Witching Hour vs Ammonite
Witching Hour (Benjamin Moore) and Ammonite (Farrow & Ball) come from different manufacturers. Witching Hour reads as blue-grey, while Ammonite reads as beige-greige — two distinct hue families, not close cousins. The 60-point LRV gap — 69 for Ammonite vs 9 for Witching Hour — means Ammonite will open up a space more effectively. Where Witching Hour leans blue, Ammonite reads warm — a distinction that shifts noticeably depending on the light source and surrounding finishes. A ΔE of 56.3 puts these firmly in different territory — two distinct design choices rather than close alternatives. Below you'll find 3 real-room photo comparisons where both colors appear side by side, plus 5 simulated room previews.
Witching Hour vs Ammonite in Real Spaces
3 real rooms side by side. Seeing Witching Hour and Ammonite in actual rooms makes the difference concrete; browse the spaces below to get a feel for how each color lives on a wall.
Living Room
A living room wall sees more varied light than almost any other surface in the house, which makes the choice between these two more nuanced than a chip suggests. Ammonite reflects noticeably more light off the walls, making the space read more open than Witching Hour.
Bedroom
Bedrooms are typically lit with warmer, lower light than the rest of the house — a condition that flatters warm tones and deepens cool ones. Ammonite returns significantly more light to the room — in a smaller or darker space, that difference in perceived brightness is hard to miss.
Kitchen Cabinets
Cabinet color is always seen in context — against countertops, backsplash, and hardware — which amplifies undertone differences that might disappear on a plain wall.
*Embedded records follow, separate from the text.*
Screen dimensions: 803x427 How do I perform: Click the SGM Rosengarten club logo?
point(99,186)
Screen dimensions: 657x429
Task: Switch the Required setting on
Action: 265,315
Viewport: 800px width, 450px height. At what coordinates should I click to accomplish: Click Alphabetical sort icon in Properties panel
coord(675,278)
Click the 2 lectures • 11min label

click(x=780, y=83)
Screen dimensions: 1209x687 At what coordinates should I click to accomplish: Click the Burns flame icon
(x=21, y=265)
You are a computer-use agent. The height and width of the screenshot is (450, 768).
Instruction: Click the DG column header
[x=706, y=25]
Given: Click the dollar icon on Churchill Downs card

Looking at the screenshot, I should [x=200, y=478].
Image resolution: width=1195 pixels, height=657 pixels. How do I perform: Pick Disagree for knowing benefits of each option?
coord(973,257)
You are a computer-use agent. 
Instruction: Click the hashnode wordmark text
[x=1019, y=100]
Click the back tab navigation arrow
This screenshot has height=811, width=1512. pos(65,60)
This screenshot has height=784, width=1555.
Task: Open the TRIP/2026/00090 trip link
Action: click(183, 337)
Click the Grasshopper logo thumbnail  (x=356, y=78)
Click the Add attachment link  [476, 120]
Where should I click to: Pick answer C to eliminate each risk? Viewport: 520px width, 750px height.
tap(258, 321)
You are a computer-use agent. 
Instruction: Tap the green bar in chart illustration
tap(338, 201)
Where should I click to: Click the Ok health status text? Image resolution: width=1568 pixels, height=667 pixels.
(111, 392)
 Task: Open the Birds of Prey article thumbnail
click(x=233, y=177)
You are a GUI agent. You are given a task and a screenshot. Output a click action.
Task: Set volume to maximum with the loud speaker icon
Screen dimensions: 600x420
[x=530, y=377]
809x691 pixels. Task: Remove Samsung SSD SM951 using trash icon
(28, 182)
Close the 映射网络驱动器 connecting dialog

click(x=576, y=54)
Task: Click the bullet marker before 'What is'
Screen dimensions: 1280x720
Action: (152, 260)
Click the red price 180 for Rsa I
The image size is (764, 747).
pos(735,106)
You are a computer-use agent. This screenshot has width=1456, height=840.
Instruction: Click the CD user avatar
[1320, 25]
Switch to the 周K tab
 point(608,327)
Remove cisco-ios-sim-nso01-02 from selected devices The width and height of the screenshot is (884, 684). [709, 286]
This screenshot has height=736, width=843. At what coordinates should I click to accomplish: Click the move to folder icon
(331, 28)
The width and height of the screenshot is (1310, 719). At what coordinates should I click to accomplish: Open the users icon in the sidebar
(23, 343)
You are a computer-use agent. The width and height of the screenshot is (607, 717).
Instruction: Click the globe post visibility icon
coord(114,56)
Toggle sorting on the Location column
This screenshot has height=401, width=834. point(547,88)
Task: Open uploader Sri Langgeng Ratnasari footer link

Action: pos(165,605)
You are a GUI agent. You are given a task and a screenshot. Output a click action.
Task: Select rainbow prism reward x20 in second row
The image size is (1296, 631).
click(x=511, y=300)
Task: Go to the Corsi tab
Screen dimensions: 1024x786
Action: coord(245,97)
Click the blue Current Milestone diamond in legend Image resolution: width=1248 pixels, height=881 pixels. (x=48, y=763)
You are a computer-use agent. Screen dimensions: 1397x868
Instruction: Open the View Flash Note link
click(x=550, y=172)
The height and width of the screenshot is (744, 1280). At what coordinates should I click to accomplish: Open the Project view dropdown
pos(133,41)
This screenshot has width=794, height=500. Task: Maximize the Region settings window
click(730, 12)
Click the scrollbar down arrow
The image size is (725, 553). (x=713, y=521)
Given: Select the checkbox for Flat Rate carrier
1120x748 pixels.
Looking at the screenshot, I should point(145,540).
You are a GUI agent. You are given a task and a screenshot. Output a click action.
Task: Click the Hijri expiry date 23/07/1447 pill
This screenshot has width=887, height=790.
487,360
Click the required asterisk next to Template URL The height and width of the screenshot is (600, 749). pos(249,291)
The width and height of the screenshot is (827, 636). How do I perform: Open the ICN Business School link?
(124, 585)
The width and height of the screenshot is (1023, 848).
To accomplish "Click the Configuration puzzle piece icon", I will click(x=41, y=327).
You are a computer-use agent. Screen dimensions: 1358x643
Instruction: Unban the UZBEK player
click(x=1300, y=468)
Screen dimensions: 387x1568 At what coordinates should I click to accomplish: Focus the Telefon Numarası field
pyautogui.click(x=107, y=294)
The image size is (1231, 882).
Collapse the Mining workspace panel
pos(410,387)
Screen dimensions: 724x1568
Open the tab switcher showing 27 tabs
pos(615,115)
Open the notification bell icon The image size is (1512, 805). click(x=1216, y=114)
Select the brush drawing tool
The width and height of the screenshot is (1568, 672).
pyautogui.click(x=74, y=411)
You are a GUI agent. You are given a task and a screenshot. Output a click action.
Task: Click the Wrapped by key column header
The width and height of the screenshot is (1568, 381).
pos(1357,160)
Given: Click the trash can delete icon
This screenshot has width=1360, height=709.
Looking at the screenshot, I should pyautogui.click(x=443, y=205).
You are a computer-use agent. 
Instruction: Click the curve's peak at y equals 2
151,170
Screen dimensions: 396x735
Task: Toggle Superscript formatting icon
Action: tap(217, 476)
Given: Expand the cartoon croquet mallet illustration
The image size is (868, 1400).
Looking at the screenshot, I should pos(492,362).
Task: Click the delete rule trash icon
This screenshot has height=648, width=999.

Ammonite returns significantly more light to the room — in a smaller or darker space, that difference in perceived brightness is hard to miss.
Color Details
Witching Hour vs Ammonite Simulated Comparison
5 simulated room previews — drag the slider on each to see Witching Hour on one side and Ammonite on the other.
Digital color is approximate. These simulations are generated from the manufacturer's hex values and overlaid on grayscale room photos — your screen's calibration, brightness, and viewing angle all affect how they render. Before committing to either color, test physical samples in your own space under the light you actually live with.
More Witching Hour comparisons
See how Witching Hour stacks up against other well-photographed colors across different brands and tones.